Selang beberapa hari setelah Hari raya, waktu seolah berlalu sangat cepat, tanpa terasa riak-riak Hari raya pun mulai padam, maka tibalah kami kembali ke rutinitas harian masing-masing yaitu yang bekerja ya kerja, yang sekolah ya sekolah. Ayahku sendiri kembali ke kesibukannya dalam mengajar di Sekolah Menengah Pertama (SMP) sebagai Guru Sejarah. Aku dan si Bungsu manisku itu kembali ke rutinitas kami sebagai bocah, menjadi murid dari Sekolah Dasar dan Taman Kanak-kanak. Ayahku setiap paginya berangkat menggunakan sepeda motor khasnya Astrea Prima ke sekolah. Sedangkan Aku seperti biasanya juga menggunakan Sepeda BMX klasikku, yang sejatinya sepeda warisan dari Abang sulungku, sekaligus mendapat tugas tambahan pada hari itu dengan membonceng si bungsuku ikut berangkat ke sekolah yaitu Taman kanak-kanaknya. Karena sekolah kami sejatinya berseblahan seperti yang telah ku sampaikan sebelumnya, maka atas dasar itulah aku kemudian mengemban sebuah tugas mulia sebagai seorang kakak.

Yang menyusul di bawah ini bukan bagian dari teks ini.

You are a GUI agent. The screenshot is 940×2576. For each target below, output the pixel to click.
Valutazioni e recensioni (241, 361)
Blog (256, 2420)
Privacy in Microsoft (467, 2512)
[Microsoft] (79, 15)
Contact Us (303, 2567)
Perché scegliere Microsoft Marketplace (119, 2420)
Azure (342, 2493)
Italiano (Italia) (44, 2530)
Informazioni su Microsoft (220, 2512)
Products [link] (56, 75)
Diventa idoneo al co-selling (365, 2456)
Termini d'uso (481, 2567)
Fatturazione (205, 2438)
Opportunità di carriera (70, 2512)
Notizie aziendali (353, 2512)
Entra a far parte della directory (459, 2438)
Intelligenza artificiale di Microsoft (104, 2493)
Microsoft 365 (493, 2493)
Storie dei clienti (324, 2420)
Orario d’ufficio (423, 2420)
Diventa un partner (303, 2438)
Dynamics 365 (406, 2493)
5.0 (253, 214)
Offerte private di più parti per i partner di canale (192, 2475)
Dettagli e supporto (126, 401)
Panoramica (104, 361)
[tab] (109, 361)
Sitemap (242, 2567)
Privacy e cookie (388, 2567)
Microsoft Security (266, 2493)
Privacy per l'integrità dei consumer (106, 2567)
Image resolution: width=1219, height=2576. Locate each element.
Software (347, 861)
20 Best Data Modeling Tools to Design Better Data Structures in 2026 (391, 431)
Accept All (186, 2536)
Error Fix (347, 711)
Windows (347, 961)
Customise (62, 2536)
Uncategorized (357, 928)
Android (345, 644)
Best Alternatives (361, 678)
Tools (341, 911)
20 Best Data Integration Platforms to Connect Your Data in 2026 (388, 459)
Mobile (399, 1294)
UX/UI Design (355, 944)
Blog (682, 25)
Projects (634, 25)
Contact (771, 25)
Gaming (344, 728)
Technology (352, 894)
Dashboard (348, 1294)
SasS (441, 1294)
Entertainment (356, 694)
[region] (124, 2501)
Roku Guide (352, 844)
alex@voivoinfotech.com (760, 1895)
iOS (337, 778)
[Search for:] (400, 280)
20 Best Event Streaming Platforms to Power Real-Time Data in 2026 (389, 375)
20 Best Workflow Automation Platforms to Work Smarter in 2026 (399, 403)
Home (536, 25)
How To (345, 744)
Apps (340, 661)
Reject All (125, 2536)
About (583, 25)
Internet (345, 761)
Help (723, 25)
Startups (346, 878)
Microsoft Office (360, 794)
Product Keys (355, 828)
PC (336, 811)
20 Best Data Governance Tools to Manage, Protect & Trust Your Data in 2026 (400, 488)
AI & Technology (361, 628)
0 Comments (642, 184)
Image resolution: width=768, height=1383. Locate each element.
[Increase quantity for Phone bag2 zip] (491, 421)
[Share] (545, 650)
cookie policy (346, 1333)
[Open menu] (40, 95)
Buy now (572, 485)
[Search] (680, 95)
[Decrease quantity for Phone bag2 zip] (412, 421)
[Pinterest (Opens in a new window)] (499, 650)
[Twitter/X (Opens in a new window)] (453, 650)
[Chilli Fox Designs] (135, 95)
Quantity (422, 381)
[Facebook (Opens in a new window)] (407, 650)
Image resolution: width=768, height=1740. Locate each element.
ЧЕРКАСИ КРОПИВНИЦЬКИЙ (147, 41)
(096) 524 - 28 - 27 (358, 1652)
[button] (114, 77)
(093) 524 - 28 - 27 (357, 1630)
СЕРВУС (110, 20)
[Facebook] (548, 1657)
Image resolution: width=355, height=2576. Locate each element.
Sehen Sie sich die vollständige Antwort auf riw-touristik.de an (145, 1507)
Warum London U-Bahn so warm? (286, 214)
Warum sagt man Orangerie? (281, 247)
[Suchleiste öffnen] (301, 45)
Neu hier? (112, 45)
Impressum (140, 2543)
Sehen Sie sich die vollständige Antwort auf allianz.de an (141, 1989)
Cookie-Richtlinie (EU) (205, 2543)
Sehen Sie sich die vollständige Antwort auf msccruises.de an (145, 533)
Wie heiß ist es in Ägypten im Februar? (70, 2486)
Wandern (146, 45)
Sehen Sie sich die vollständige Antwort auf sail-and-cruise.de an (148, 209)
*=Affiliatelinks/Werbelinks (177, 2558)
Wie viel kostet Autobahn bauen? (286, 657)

Setiap paginya, aku dan adik bungsuku itu keluar dari jalan lorong area rumah kami menuju jalan raya yang menjadi jalan utama untuk bisa sampai ke sekolah. Aku di kemudi, si bungsuku itu kadang kala di depan di atas batang besi sepeda, kadang kala juga berdiri dibelakang, diatas pedal yang khusus dirancang untuk mode berboncengan. Setiap harinya, saat sang surya mulai menunjukkan batang hidungnya, kami arungi jalan raya yang ramai dengan kendaraan itu dengan penuh riang gembira. Kadang kala, kami berbincang-bincang, bersenda gurau, hingga bernyanyi bersama. Meskipun terkadang aku adalah seorang Abang yang sangat usil terhadap adiknya, namun di dalam hatiku, aku sangat yakin bahwa Adik bungsuku yang manis itu sangat menyayangi Abang tengahnya yang satu ini.
Hal itu bisa dibuktikan dengan rutinitas antar-mengantar itu, dimana sejatinya bukanlah mutlak menjadi tugasku. Kadang kala saat Ayahku sedang tidak diburu waktu, beliau lah yang mengantarkan Adikku itu. Namun, karena sudah cenderung sering berangkat denganku, si bungsu manisku itu kemudian justru lebih memilih untuk diantarkan ke sekolahnya oleh diriku, ia lebih memilih dibonceng naik sepeda, lebih memilih duduk diatas batang besi atau berdiri dibelakang, ketimbang diantar oleh Ayahku dengan Motor yang tentunya lebih nyaman.
Hal lainnya lagi yang dapat membuktikan bahwa ia sangat menyayangiku adalah saat dimana aku tiba di rumah seusai pulang dari sekolah, si bungsuku itu menyambutku dengan penuh suka cita. Ya, karena jam sekolah Anak TK dan Anak SD tentu berbeda, Adikku yang TK biasanya sudah ada di rumah dengan tertib saat jam istirahat pertamaku, sementara aku baru sampai di rumah saat matahari sedang terik-teriknya, yaitu saat matahari sedang berada tepat diatas kepala.